> _EXERCISE OBJECTIVE_:
Repeat exactly the lines beginning at the one that contains "Mark nicht geprüft" and running to the end of the material. Omit the pictures.

────────────────────

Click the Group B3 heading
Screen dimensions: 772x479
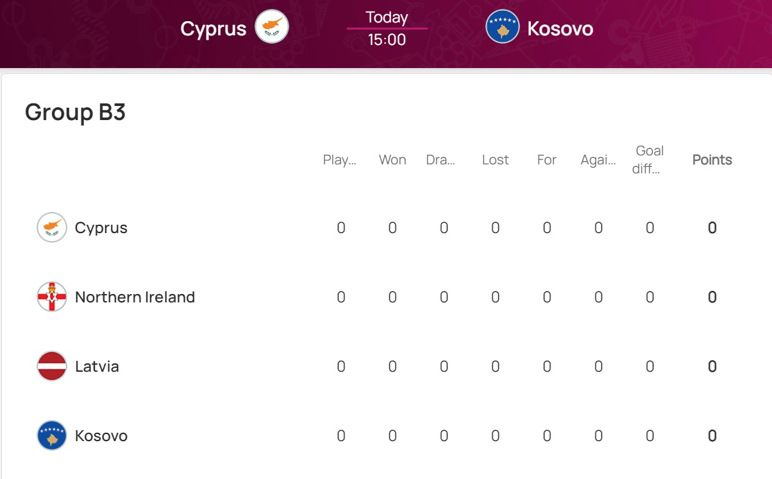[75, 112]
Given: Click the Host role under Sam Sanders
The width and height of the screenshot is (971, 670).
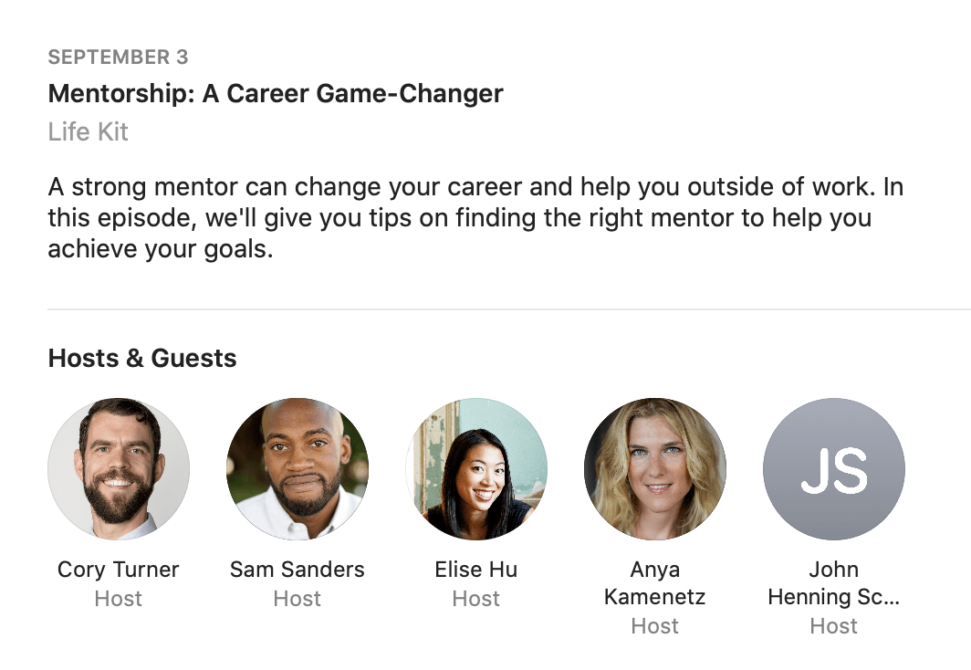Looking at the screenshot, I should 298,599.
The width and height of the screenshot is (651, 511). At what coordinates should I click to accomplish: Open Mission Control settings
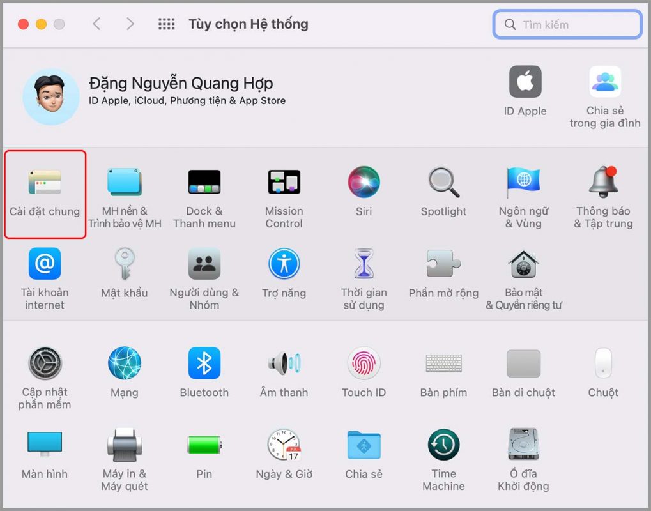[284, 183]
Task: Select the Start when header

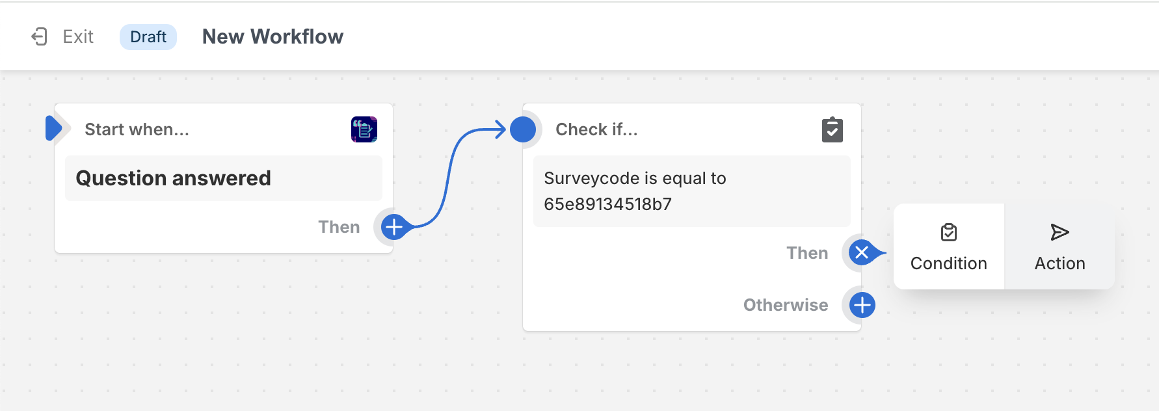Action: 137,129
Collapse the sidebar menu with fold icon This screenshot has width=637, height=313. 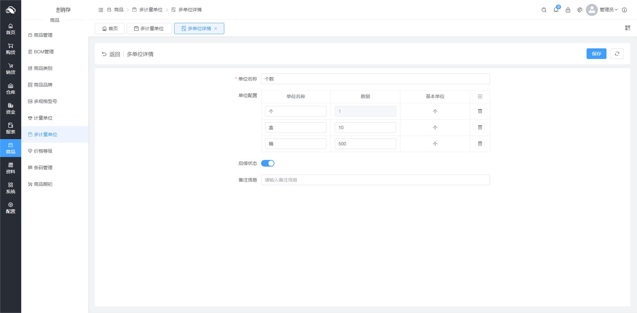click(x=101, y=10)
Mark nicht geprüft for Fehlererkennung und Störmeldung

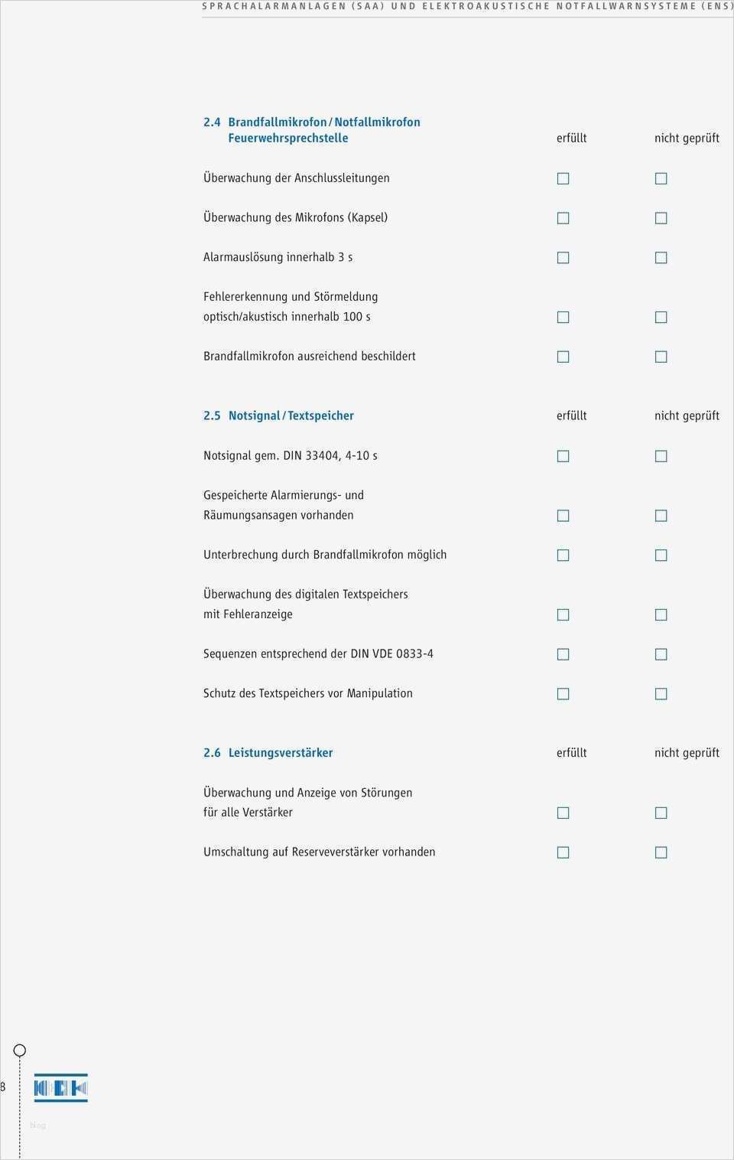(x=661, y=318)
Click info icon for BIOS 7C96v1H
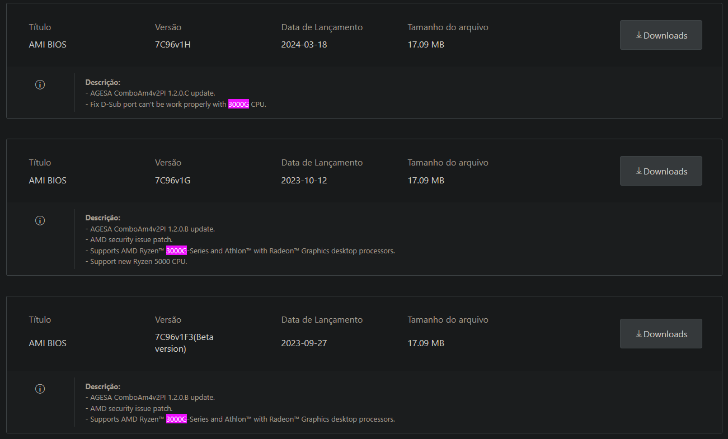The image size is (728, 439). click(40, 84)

────────────────────

> _RESULT FOR THIS TASK_:
Mark nicht geprüft for Fehlererkennung und Störmeldung

(x=661, y=318)
Click info icon for BIOS 7C96v1H
The image size is (728, 439). click(40, 84)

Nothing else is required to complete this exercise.